The randomness of life makes them anxious. Conspiracy theories offer relief by turning the chaos of it all into a clean, intentional story: someone is in control, and someone is to blame.
It’s clear-cut and to the point, conveniently leaving out the messiness, nuances, and complexities of real life. The story they believe may be nuts, but at least it’s easily summed up like a movie tagline.
The second key factor was a strong sense that the world is fundamentally unjust. For people who see society as rigged or unfair, conspiracy theories provide a moral framework that explains why bad things happen. If the system feels broken, it’s comforting to believe that a hidden group deliberately broke it.
These traits were especially pronounced among younger men, particularly those with strong religious beliefs and right-wing political views. The researchers also found an authoritarian streak among conspiracy believers, marked by rigid thinking and a general discomfort with the aforementioned concept of nuance.
A weird quirk the researchers found is that conspiracy theories aren’t interchangeable.

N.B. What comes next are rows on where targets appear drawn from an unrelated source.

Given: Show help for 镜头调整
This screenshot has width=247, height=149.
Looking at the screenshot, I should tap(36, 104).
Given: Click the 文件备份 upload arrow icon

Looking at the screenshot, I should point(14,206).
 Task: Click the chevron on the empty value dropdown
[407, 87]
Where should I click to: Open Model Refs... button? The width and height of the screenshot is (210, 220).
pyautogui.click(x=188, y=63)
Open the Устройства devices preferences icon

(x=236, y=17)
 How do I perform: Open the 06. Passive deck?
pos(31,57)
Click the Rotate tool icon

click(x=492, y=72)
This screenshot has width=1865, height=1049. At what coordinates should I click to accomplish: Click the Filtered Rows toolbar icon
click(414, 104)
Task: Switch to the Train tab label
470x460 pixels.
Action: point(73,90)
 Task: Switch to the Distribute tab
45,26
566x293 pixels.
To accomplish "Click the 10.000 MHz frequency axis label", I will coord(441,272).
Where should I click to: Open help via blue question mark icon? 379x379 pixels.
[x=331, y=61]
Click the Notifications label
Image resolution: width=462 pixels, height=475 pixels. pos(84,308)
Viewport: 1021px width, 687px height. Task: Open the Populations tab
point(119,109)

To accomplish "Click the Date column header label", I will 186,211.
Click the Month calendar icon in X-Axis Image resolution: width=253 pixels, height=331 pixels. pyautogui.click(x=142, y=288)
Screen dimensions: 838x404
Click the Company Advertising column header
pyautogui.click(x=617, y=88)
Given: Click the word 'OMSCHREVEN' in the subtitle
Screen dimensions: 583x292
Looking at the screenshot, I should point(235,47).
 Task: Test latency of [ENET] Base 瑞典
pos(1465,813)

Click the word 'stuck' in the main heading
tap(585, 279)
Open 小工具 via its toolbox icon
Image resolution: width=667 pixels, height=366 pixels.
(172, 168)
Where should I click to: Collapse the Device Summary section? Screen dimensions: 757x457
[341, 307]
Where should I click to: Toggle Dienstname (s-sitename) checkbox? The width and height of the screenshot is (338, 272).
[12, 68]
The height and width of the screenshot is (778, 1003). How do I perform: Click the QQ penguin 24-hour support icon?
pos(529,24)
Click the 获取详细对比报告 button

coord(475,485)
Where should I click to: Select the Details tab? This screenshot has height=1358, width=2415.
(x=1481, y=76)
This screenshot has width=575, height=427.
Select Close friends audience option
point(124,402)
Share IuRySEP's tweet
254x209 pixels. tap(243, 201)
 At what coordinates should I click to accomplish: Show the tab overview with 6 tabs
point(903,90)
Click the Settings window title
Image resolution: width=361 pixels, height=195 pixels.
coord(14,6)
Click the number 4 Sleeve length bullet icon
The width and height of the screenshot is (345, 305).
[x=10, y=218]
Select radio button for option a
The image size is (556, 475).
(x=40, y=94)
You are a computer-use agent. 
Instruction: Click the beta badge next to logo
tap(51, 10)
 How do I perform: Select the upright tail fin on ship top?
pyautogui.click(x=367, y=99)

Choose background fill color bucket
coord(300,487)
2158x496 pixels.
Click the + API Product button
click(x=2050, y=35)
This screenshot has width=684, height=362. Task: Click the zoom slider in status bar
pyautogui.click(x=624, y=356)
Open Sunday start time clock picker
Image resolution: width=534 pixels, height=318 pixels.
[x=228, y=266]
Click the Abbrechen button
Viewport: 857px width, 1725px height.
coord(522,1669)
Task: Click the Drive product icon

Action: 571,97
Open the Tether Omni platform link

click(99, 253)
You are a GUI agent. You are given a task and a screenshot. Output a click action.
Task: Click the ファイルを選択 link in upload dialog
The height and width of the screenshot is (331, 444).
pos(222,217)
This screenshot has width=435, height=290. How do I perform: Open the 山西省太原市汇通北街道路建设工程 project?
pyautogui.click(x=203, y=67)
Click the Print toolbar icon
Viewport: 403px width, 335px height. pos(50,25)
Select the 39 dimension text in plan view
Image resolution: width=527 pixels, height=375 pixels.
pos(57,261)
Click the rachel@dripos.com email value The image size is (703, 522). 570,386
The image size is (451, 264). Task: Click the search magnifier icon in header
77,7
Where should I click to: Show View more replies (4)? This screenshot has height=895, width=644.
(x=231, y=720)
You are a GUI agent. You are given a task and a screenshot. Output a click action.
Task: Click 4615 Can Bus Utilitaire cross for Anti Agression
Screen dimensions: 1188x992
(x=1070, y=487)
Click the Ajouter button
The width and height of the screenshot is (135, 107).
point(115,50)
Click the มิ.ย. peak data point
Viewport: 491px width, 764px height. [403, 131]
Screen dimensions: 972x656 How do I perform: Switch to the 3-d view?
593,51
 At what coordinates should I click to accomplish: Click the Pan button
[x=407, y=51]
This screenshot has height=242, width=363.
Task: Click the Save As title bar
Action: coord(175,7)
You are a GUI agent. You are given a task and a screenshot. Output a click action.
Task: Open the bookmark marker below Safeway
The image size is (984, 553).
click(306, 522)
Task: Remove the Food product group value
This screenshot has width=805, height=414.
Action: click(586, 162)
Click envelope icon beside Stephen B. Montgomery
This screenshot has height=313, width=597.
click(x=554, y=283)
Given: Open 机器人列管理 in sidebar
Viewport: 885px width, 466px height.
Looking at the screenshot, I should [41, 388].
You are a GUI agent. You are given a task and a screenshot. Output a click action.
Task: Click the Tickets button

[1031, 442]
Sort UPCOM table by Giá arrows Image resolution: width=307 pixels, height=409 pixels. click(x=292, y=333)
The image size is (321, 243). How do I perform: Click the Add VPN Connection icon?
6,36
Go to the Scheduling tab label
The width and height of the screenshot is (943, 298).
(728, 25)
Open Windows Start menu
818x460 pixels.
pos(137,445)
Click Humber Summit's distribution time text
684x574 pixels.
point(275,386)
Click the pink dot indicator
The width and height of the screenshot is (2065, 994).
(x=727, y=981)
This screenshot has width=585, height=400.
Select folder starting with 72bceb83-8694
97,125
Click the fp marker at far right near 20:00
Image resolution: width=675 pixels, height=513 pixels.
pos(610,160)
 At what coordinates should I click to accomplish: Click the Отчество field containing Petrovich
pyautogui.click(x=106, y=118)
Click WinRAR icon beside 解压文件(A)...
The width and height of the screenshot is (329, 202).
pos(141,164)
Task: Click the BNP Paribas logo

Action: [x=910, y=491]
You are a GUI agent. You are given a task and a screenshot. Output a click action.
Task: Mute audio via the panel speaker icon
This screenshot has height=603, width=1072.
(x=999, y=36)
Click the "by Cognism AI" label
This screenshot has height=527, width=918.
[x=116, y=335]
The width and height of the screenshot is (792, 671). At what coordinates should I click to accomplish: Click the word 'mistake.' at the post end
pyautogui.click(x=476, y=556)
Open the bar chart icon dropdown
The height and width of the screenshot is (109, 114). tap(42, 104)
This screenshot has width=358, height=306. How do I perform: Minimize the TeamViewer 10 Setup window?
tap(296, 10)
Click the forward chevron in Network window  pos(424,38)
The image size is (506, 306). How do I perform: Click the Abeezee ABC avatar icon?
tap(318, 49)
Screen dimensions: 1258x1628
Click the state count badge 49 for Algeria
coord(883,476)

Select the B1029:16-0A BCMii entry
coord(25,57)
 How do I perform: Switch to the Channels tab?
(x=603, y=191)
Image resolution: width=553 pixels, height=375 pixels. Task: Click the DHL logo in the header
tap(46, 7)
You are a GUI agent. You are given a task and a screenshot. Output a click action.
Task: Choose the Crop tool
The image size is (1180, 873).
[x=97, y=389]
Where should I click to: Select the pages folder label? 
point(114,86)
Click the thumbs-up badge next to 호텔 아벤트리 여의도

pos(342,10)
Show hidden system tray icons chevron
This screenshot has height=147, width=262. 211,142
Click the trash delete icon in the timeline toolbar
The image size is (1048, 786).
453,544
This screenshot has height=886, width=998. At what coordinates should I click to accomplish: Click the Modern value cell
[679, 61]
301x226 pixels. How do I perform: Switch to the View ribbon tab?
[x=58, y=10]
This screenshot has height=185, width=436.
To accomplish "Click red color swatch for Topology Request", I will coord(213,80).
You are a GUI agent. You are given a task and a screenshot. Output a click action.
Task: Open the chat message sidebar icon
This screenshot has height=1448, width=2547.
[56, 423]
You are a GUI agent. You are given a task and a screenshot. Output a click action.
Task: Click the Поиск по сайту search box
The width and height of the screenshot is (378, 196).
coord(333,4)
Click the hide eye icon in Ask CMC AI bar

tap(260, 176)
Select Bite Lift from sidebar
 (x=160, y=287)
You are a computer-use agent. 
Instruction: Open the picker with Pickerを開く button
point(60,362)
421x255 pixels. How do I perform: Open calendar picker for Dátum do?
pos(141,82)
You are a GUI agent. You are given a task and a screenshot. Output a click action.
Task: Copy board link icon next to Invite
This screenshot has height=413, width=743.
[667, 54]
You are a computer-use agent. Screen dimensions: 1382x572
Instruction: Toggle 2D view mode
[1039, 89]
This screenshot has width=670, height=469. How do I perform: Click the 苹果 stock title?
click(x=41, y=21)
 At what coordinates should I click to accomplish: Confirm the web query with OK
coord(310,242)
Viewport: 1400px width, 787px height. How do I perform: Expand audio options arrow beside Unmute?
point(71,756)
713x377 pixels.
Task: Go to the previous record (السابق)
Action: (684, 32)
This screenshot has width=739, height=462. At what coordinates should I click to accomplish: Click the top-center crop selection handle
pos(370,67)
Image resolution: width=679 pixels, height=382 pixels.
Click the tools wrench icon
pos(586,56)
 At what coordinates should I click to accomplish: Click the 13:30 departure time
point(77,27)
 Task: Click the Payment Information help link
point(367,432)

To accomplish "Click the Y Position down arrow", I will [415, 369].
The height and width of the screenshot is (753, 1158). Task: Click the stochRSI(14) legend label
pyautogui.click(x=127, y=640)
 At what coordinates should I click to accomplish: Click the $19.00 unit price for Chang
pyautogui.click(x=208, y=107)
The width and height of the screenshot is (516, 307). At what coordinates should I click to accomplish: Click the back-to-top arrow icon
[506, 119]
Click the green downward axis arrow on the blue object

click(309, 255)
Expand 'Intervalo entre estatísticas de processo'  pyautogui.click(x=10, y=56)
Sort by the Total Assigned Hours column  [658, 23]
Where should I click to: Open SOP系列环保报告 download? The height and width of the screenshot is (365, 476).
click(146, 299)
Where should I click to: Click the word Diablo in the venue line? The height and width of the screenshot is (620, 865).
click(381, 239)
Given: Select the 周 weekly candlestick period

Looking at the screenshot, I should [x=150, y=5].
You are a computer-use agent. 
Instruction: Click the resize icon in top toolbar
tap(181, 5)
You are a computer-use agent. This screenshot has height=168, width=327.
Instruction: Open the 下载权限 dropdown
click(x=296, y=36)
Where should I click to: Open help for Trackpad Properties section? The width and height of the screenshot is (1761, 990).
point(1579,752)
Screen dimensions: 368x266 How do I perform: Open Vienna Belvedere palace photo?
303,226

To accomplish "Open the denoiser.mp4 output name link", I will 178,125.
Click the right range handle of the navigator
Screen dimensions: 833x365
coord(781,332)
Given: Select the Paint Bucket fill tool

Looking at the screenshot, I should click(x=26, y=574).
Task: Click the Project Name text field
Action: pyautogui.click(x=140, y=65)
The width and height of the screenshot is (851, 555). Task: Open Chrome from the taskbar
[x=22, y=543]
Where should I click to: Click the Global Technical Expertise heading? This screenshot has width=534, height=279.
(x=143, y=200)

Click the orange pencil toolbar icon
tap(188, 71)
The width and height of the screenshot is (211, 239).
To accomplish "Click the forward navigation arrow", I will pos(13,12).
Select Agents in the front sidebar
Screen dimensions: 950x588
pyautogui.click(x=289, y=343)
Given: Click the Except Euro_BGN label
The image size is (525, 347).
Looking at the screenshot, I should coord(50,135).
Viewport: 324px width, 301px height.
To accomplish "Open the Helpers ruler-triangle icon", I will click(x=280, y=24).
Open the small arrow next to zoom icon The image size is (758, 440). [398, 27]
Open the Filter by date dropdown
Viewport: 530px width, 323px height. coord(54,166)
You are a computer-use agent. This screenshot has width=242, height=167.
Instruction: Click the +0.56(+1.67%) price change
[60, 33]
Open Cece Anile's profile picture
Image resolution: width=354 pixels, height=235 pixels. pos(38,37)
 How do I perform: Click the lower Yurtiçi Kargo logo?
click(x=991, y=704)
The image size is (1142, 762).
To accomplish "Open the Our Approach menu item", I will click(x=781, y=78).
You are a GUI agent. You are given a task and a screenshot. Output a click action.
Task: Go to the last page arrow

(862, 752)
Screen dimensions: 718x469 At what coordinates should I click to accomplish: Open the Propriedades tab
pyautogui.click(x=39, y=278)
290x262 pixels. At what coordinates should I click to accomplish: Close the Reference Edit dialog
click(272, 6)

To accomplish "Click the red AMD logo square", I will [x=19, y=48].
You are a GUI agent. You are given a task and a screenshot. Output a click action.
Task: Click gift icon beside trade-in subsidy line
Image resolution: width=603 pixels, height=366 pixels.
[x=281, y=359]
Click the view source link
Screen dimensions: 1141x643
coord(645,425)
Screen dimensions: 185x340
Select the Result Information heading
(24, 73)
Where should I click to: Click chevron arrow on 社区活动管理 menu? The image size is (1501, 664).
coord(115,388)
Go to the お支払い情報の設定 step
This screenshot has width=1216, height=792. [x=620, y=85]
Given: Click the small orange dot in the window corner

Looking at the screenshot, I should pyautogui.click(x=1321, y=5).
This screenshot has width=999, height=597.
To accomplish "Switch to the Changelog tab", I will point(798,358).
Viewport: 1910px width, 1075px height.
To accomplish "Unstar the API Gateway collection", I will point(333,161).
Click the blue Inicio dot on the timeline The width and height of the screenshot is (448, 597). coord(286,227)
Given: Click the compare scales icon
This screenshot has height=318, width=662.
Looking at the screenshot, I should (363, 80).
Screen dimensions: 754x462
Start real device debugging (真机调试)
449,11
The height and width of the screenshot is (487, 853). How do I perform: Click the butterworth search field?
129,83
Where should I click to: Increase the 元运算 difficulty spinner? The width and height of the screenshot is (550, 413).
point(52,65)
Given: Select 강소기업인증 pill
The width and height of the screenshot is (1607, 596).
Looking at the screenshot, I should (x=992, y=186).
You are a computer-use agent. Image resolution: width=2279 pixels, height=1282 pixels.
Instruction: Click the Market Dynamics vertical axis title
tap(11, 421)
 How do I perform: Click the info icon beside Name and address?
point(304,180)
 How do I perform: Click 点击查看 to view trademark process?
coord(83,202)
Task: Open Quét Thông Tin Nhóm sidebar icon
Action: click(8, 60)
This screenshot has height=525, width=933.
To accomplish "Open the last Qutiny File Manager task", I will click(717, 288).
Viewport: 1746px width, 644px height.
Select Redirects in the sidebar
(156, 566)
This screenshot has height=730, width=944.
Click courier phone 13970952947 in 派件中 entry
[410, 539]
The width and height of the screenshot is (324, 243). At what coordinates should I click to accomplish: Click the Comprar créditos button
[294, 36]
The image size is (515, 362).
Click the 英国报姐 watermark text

A person may believe wholeheartedly in one conspiracy theory but find another one laughable.
Different beliefs serve different psychological needs, and one need rules them all: the need to feel certain in an uncertain world. That’s why facts alone don’t change a conspiracy theorist’s mind and why they can be easily dismissed.
Conspiratorial thinking, according to the researchers, is really about coping. Learning to cope with uncertainty, with the injustices of the world, and with the chaos and madness that people desperately seek.
If you really want conspiratorial thinking to go away, you have to fix those underlying issues, or people will just keep coming up with their own unhinged explanations.